### PROMPT:
Once the line containing "Click the export table icon" is found in the entries below, reproduce it and every line after it, stopping at and including the line containing "Screen dimensions: 1024x497"; reproduce nothing else, and keep each line exact.

#### DATASET EXCERPTS ####

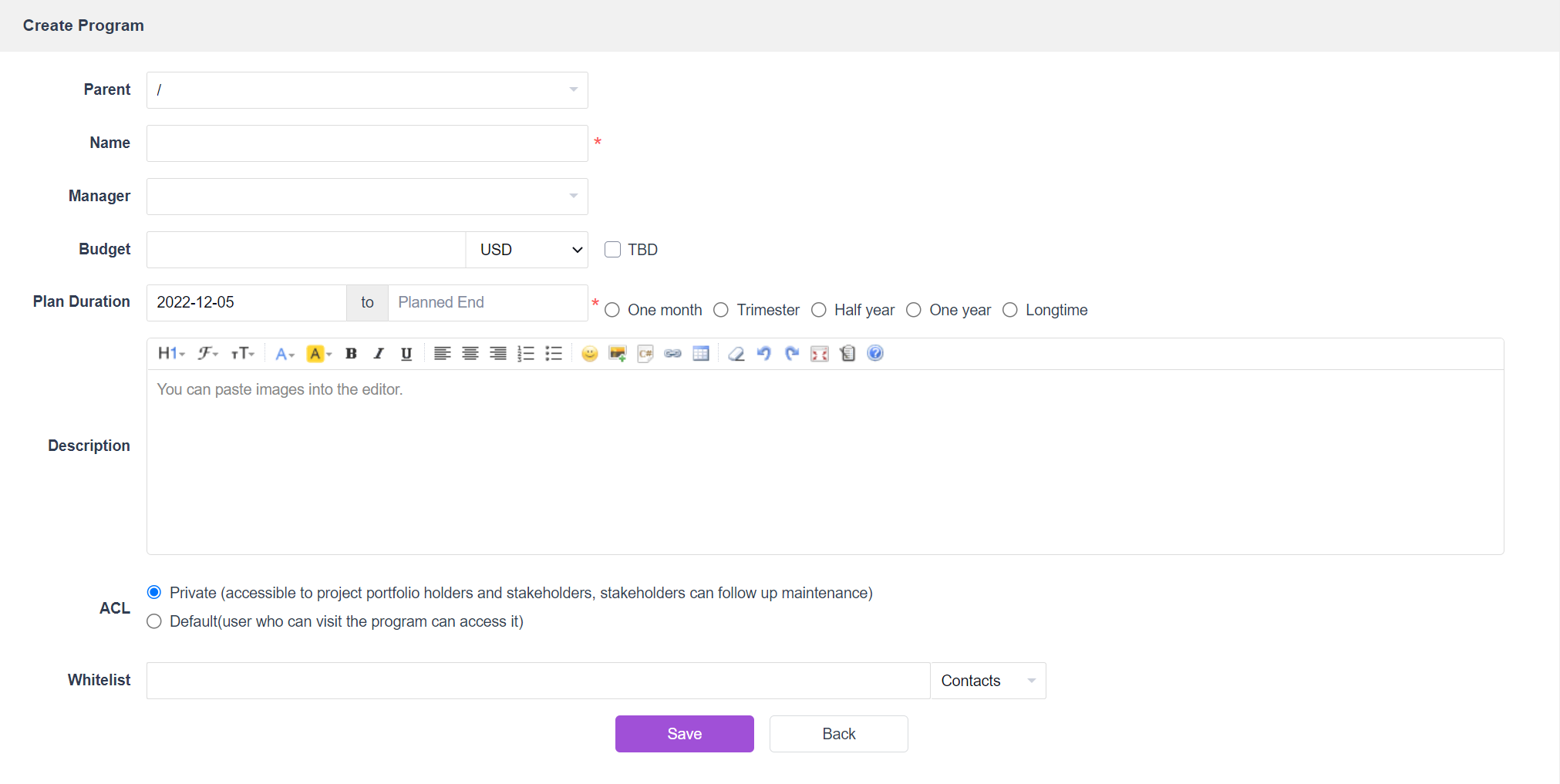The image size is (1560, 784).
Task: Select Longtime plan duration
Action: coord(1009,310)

####
#### DATASET EXCERPTS ####

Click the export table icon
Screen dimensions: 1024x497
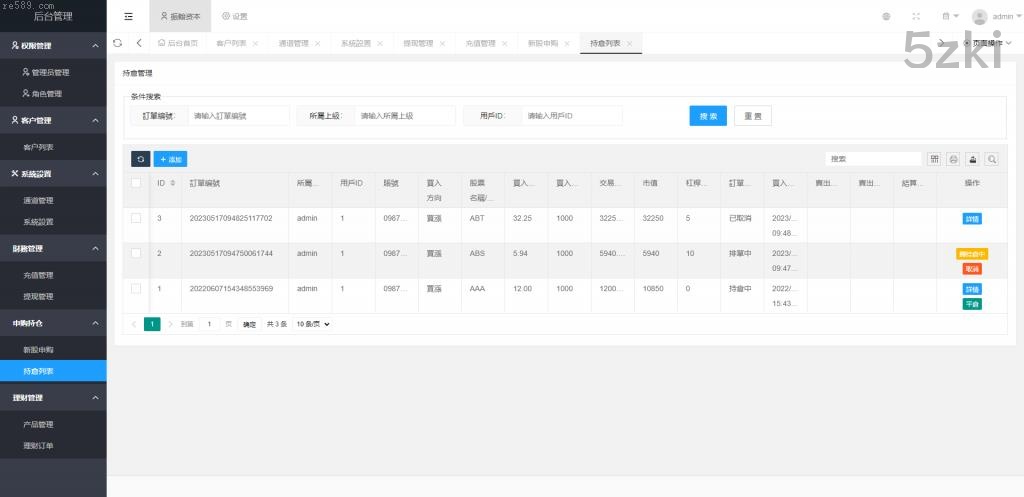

####
#### DATASET EXCERPTS ####

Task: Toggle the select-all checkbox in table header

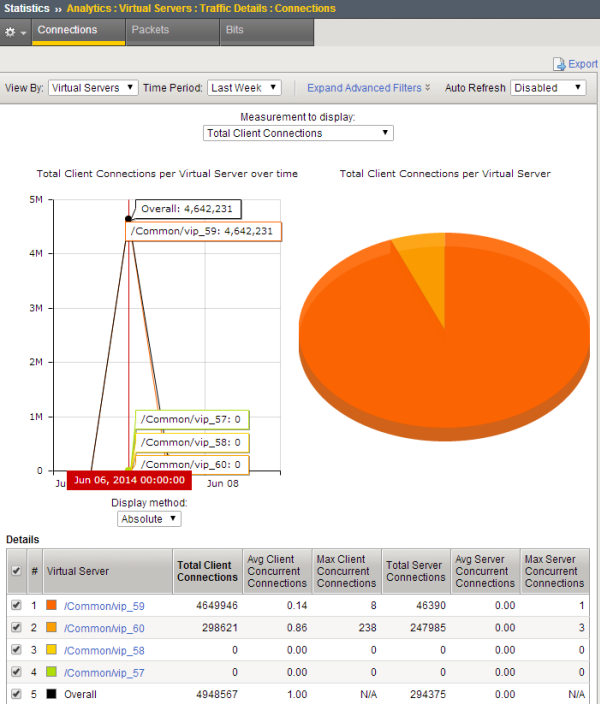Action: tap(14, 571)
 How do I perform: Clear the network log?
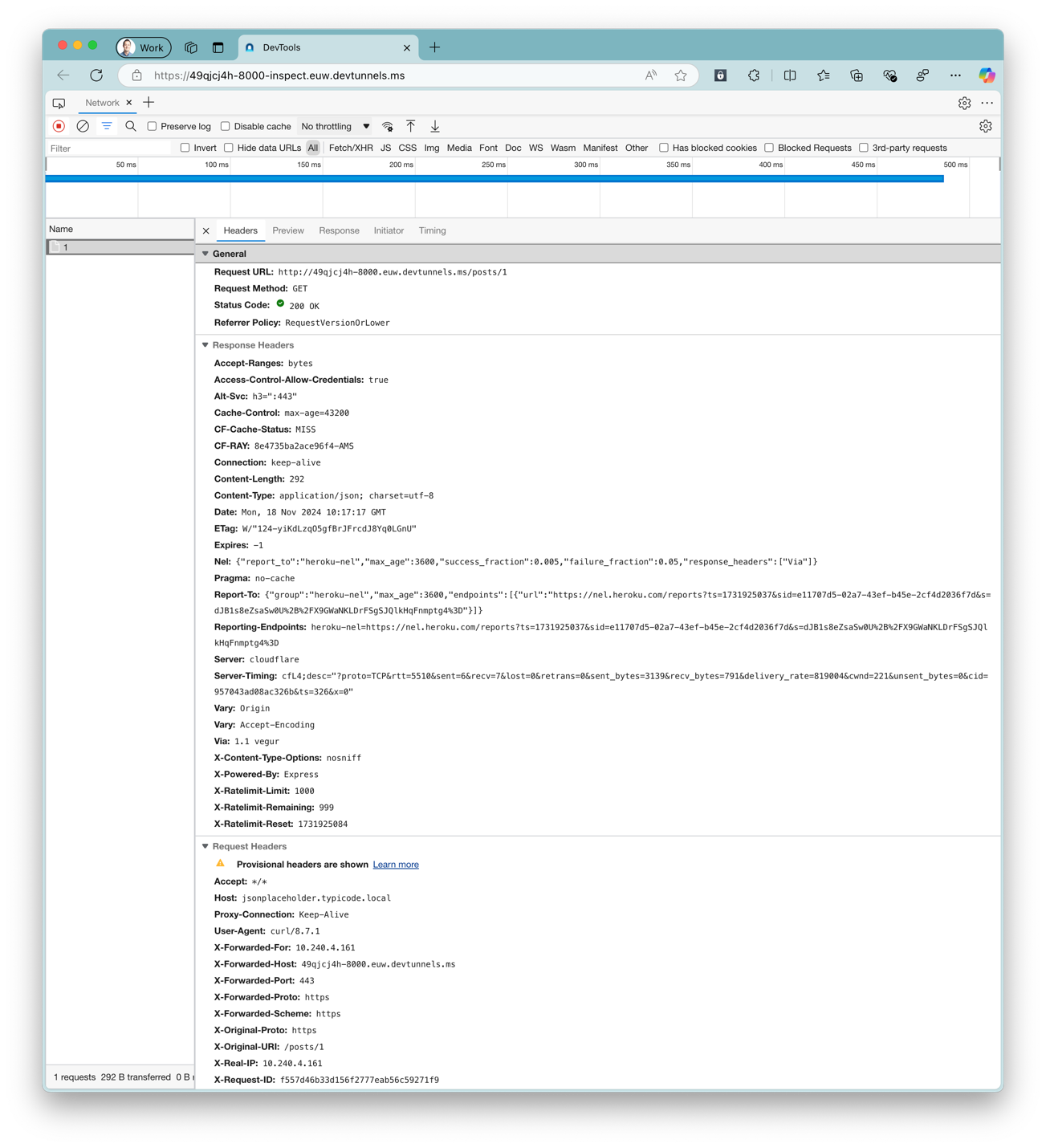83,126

####

### REPLY:
Click the export table icon
Screen dimensions: 1024x497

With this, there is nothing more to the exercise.